- GIVEN PASSAGE:
——————————

Walgreen’s 4th-quarter profit rises 8 percent as drug sales increase and chain expandsBy AP
Tuesday, September 28, 2010
Walgreen 4Q profit rises and tops estimates
NEW YORK — Walgreen Co., the largest drugstore chain in the U.S., said Tuesday its profit rose 8 percent in the fiscal fourth quarter as it boosted sales by adding more than 500 stores.
Walgreen shares jumped more than 11 percent as the results easily surpassed analyst expectations. The shares are on pace for their largest single-day gain in a year.
Walgreen said prescription drug sales improved, and sales of other items like cosmetics and food were more profitable because of better prices and successful promotions. Sales of “front end” or nonpharmacy items have been hurt by the weak economy as shoppers have cut back on their spending.
The company said the beginning of flu shot season has been brisk. Since the middle of August it has administered more than 2 million flu shots and sprays. Many of those sales are not included in its fourth-quarter results since the period ended Aug. 31, but Walgreen said it is aiming to sell 15 million flu shots over the winter months. That’s more than twice the 7 million shots it sold in 2009-10.
The Deerfield, Ill., company reported net income of $470 million, or 49 cents per share, for the quarter. That’s up from $436 million, or 44 cents per share, a year earlier. Analysts on average expected earnings of 44 cents per share, according to a Thomson Reuters poll.
Walgreen shares rose $3.46, or 11.4 percent, to close at $33.81.
Raymond James analyst John Ransom said most investors had expected Walgreen to fall short of the consensus estimate.

——————————

- WHAT TO DO:
According to the Walgreen earnings article, how many flu shots does the company aim to sell over the winter months?

——————————

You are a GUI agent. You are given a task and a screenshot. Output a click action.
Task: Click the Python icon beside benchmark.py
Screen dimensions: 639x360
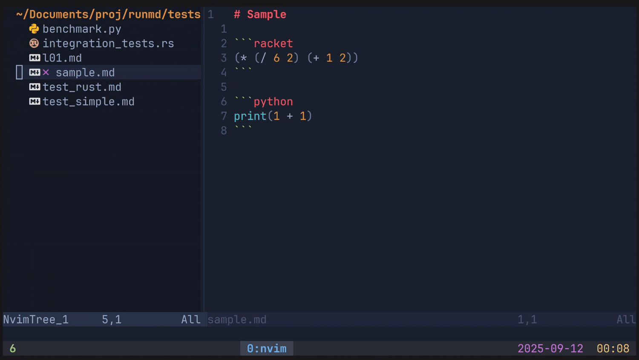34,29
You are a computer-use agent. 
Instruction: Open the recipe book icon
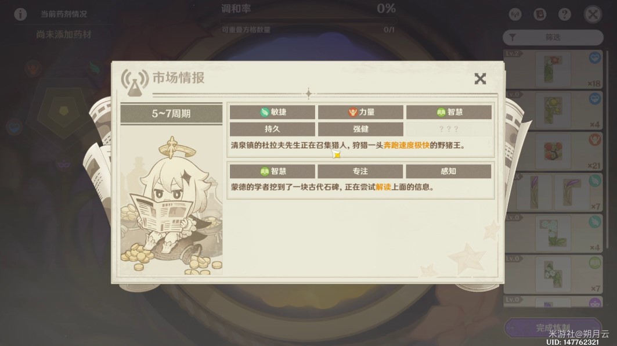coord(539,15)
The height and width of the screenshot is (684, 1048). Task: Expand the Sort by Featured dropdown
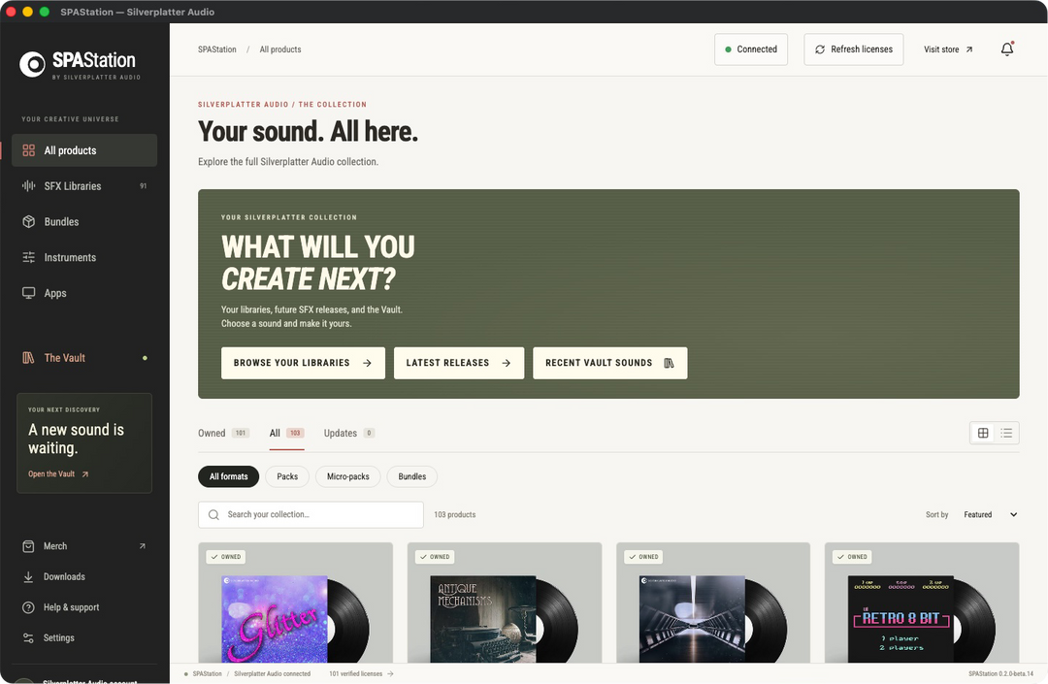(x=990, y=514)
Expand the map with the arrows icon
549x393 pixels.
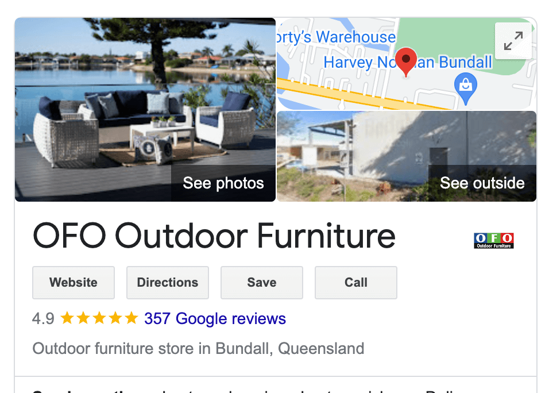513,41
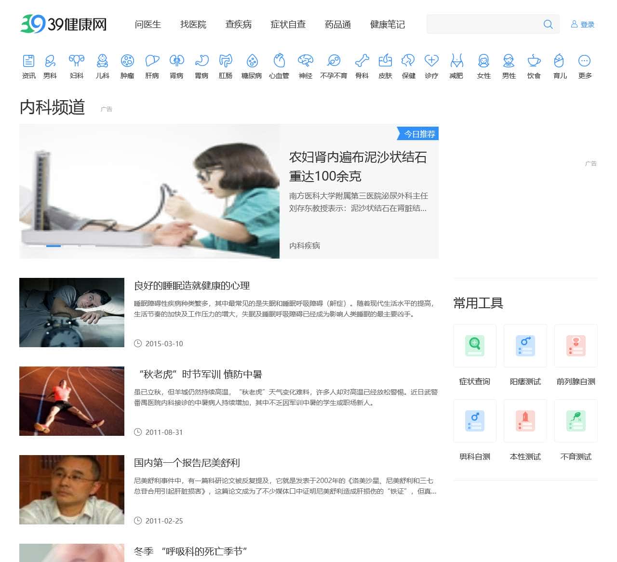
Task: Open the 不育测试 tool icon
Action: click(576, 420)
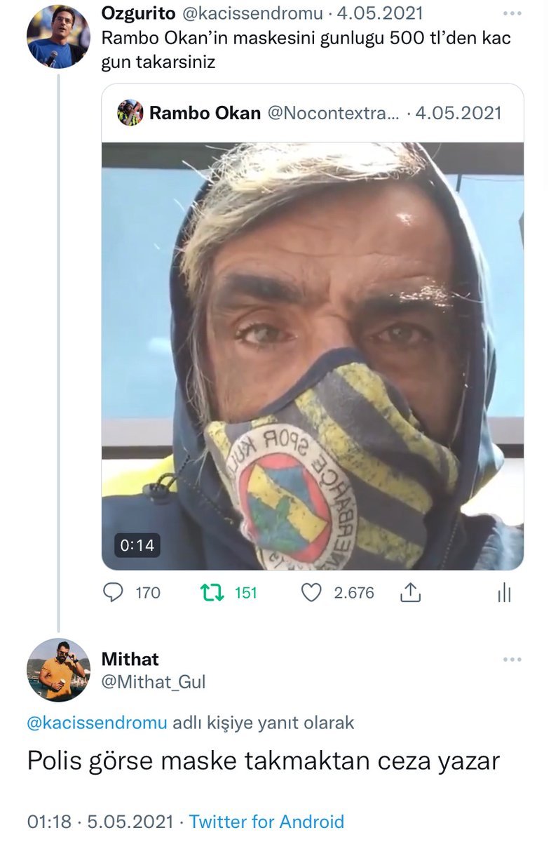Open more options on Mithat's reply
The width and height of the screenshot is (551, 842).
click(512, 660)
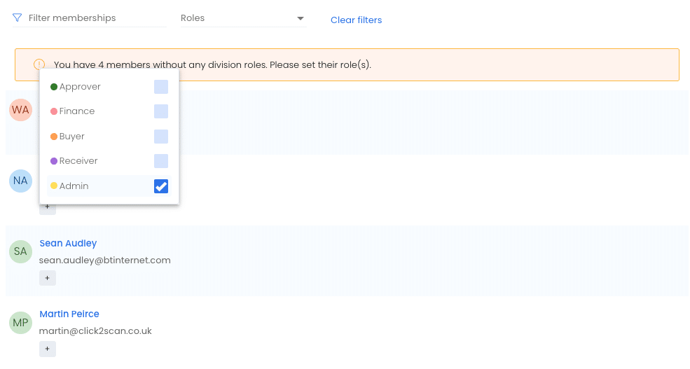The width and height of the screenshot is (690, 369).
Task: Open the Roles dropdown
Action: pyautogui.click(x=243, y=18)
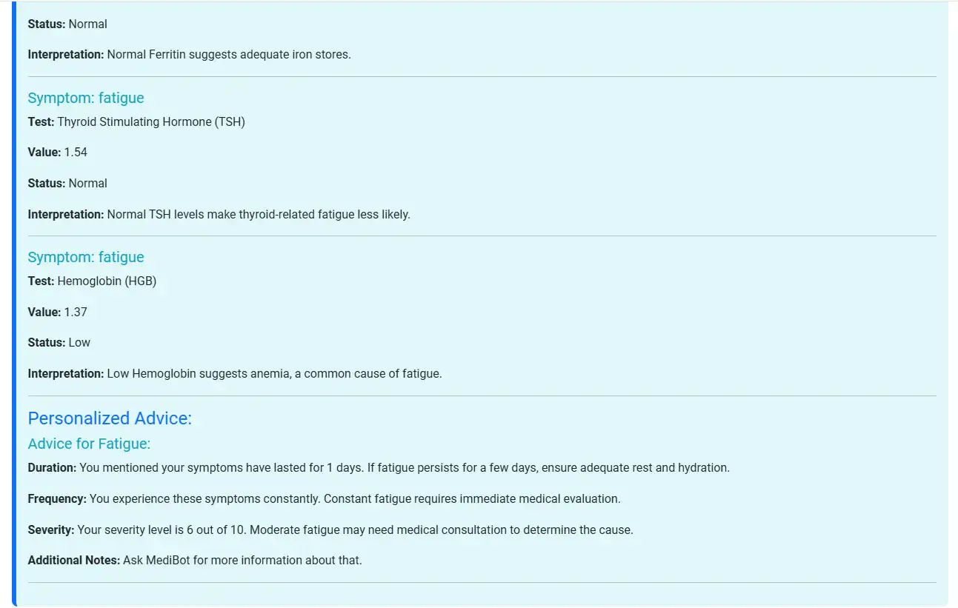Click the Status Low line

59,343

——————————

- ANSWER:
15 million flu shots.